Along with his friend James Herbert MacNair and the sisters Margaret and Frances Macdonald, they created innovative and, at times, controversial graphics and decorative art designs which formed the distinctive "Glasgow Style".

Image copyright McAteer Photograph Image caption A detail from the Glasgow School of Art's Mackintosh room

Newberry wanted to bring some of this style into his new art school building but the original budget only covered half of the plans and it was opened half-finished.

It was deeply unpopular, seeming to lack symmetry or logic.

Mackintosh was not invited to the opening ceremony.

Image copyright Glasgow School of Art Image caption "The Hen Run", glazed passageway running above the roof of the Mackintosh Gallery and leading to the East side of the Building. It was destroyed in 2014 but had been recreated

But slowly over the decades Glasgow and the world grew to love this strange building, with its great grid-like structure and its iron work around the windows.

Inside the building there were dark corridors and studios drenched in sunlight as well as intimate alcoves, with simple yet beautiful designs.

The building had personality.

By 1907, funds had been raised to complete the school of art building.

Image copyright Glasgow School of Art Image caption The west facade looked like a Japanese Shogun's palace with slim oriel windows

The existing east facade resembled one of Mackintosh's Barionial castles but his new west facade was very different, with a trio of slender oriel windows- more linear, geometric.

This did not look like a Scottish fortress but more like the palace of a Japanese Shogun.

Encased behind the windows was the new library.

A space in which Mackintosh's style took yet another leap forward.

Image copyright Glasgow School of Art Image caption Glasgow School of Art's library was considered one of the finest rooms in Britain before the fire that destroyed it 2014

Designed around a central courtyard like that of a Japanese residence, balconies and verandas encircled the room. There were beams that created a wooden grid floating in space.

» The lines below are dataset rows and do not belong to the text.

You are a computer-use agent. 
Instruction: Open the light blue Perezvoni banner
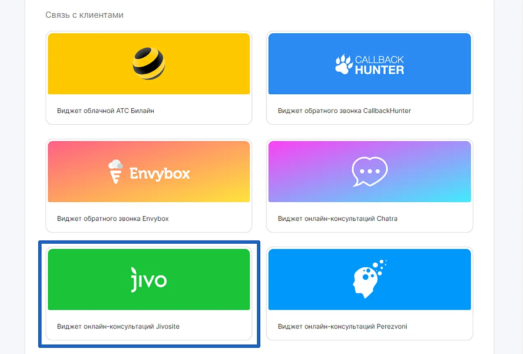(370, 279)
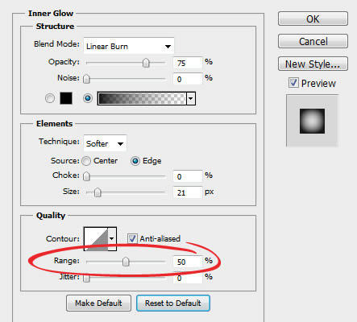Screen dimensions: 357x322
Task: Expand the gradient picker arrow
Action: tap(191, 98)
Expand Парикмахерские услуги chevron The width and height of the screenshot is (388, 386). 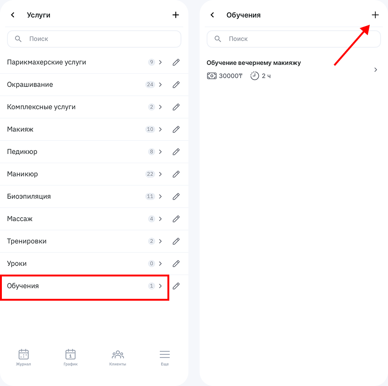point(160,62)
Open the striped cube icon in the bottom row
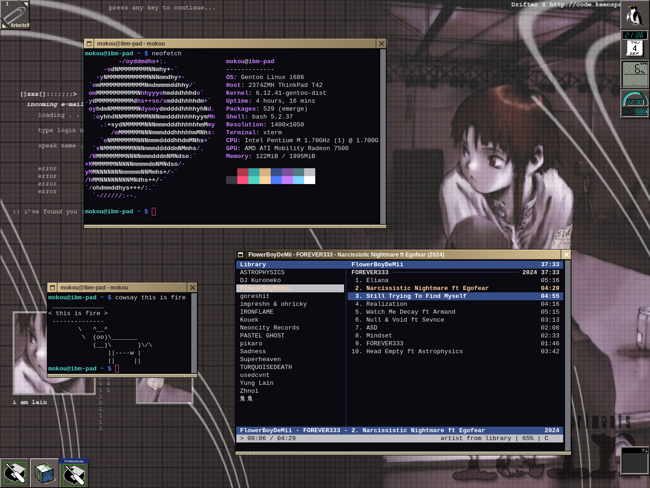The width and height of the screenshot is (650, 488). coord(45,473)
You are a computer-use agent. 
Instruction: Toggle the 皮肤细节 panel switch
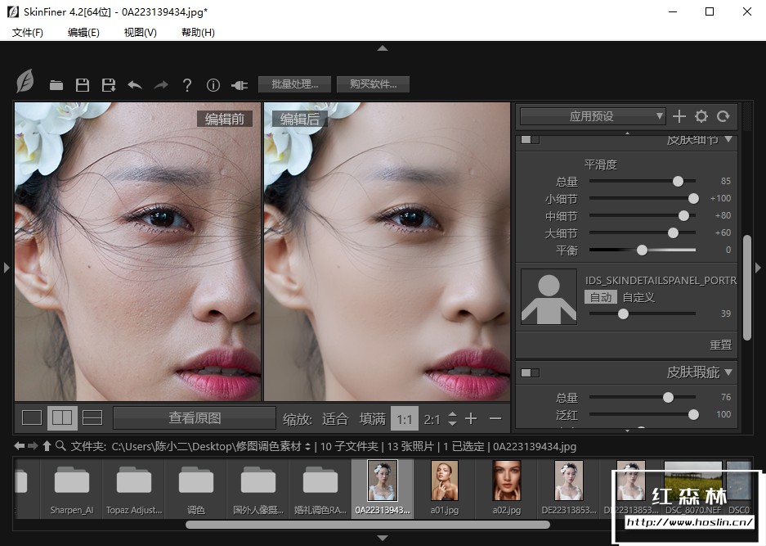pos(530,139)
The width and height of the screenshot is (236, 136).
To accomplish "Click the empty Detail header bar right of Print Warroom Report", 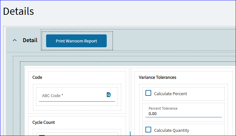I will pyautogui.click(x=174, y=40).
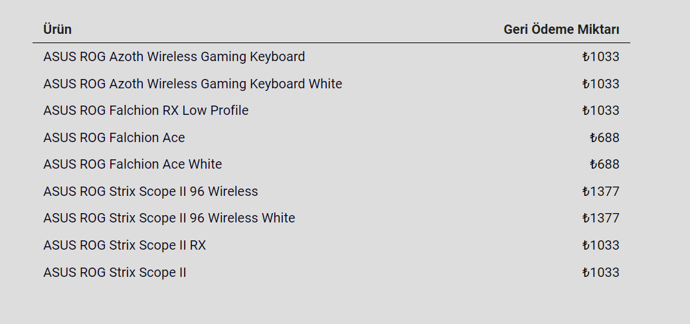The width and height of the screenshot is (690, 324).
Task: Click ASUS ROG Falchion Ace White
Action: coord(133,164)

It eventually came to be seen as the most perfect room designed by this visionary architect.

Glasgow remained unsure of Mackintosh during his lifetime and his career ground to a halt soon after the completion of the school of art.

Mackintosh, who was described as having a satanic personality and drank heavily, was thought to have had a nervous breakdown and left his architectural firm in 1910.

Image copyright McAteer Photograph Image caption The Mackintosh library before the fire

The outbreak of World War One meant he got very little work and he ended up eeking out a living as an artist in London.

He spent some of his later years in the South of France and died in 1928 at the age of 60, having not worked on an architectural project for years.

2018 is the 150th anniversary of his birth and the city that once rejected him has been celebrating his legacy and architectural genius.

There are some other buildings in the city that bear the Mackintosh mark such as Scotland Street School and Queen Cross Church but the art school was his masterpiece and it has again been destroyed.